(Collected data)

__________

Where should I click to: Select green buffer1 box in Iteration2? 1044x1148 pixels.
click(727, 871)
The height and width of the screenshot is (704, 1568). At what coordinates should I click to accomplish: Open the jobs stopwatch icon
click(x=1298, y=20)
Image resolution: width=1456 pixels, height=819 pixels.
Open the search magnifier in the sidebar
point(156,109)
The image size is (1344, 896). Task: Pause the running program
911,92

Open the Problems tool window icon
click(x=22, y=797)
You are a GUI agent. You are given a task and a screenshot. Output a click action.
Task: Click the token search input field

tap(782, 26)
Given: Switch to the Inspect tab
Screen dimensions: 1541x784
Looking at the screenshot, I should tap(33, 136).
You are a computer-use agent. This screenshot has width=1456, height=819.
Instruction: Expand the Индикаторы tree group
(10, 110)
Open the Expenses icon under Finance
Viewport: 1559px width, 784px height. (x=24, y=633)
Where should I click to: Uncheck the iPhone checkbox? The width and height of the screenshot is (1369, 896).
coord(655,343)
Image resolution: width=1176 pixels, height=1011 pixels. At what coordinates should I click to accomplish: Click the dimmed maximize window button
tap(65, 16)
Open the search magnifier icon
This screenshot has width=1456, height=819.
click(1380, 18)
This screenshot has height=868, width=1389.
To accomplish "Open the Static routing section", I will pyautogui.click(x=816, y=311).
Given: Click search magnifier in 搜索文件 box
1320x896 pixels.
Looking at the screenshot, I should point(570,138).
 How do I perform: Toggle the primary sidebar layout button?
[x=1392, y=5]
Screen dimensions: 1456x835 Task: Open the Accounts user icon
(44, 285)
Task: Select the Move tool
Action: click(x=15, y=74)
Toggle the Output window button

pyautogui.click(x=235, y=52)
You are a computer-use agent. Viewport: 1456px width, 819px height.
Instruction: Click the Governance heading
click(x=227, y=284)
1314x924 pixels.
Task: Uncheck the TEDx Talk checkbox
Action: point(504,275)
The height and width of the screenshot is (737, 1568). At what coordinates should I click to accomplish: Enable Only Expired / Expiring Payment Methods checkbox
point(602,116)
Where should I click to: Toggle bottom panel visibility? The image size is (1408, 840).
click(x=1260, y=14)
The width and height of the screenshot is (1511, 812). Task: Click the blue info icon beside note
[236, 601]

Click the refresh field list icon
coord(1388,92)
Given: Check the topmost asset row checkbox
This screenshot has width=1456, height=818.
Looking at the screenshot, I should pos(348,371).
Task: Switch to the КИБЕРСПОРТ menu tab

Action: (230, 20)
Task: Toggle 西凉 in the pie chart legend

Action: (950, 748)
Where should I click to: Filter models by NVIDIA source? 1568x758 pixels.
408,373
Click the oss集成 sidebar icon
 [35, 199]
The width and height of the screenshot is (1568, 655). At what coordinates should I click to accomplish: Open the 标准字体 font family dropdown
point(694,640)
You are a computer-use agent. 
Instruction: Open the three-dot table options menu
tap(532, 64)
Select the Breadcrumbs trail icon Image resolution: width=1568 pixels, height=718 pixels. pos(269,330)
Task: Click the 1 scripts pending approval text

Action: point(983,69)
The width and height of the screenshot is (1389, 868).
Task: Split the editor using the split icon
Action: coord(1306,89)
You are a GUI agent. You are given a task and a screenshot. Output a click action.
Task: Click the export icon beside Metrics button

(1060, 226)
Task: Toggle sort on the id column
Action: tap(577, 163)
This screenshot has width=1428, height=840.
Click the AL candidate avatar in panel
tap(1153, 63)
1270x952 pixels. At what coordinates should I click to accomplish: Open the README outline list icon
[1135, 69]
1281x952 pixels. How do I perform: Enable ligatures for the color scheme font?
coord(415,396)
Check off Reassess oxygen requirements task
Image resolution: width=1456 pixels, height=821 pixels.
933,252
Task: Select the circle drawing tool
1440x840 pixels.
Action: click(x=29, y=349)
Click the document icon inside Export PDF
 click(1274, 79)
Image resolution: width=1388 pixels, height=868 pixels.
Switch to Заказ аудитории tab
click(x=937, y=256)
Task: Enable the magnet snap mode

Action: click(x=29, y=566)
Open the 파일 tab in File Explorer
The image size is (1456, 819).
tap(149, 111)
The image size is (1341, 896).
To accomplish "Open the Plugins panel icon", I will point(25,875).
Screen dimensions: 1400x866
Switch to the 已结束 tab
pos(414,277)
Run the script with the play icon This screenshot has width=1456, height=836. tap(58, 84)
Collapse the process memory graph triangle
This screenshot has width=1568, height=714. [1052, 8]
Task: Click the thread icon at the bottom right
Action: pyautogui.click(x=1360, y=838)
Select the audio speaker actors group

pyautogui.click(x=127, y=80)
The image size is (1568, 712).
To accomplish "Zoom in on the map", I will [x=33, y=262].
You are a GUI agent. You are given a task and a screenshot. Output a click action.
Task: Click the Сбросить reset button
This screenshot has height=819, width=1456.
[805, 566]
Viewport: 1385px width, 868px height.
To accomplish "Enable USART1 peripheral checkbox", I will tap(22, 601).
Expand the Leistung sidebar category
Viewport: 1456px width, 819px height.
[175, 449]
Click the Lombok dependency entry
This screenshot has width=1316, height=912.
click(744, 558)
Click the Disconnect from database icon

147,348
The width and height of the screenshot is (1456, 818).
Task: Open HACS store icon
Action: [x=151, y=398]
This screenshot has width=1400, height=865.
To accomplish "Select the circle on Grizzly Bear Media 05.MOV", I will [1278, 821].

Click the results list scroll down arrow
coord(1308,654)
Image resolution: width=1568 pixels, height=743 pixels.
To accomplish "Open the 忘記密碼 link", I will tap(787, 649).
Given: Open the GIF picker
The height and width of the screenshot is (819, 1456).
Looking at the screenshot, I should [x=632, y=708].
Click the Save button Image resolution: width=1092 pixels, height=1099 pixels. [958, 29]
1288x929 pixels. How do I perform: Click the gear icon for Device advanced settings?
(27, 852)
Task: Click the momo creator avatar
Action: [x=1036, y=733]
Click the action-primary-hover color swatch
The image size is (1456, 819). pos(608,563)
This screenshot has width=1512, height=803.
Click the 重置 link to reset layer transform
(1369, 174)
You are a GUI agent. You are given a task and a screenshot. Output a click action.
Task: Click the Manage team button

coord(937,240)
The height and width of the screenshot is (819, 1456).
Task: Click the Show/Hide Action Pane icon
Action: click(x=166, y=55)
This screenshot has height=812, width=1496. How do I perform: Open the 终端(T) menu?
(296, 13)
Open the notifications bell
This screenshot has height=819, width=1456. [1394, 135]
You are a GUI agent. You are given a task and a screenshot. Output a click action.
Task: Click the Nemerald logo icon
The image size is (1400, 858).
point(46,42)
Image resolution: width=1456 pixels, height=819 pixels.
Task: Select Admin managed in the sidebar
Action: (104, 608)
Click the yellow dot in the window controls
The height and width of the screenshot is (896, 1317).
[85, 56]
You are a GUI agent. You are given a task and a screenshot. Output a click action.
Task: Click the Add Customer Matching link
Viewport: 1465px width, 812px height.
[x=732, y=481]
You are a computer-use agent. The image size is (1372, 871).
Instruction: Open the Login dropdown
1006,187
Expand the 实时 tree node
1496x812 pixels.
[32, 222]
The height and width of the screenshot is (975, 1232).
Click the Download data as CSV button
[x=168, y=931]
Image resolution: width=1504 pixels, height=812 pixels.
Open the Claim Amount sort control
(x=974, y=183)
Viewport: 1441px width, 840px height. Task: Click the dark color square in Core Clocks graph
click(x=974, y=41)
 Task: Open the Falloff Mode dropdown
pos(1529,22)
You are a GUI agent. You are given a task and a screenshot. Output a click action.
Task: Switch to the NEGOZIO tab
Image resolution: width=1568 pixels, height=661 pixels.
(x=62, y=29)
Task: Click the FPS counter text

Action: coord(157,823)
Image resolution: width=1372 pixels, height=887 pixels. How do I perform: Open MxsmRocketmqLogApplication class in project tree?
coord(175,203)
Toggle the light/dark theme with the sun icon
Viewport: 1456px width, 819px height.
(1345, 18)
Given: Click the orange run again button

__________

> Task description
Working through the records, copy each line in which the word "computer" appears.

> Output below
You are a computer-use agent. This screenshot has width=1456, height=819.
You are a computer-use agent. Viewport: 1456px width, 819px height.
You are a computer-use agent. 
You are a computer-use agent. The image size is (1372, 871).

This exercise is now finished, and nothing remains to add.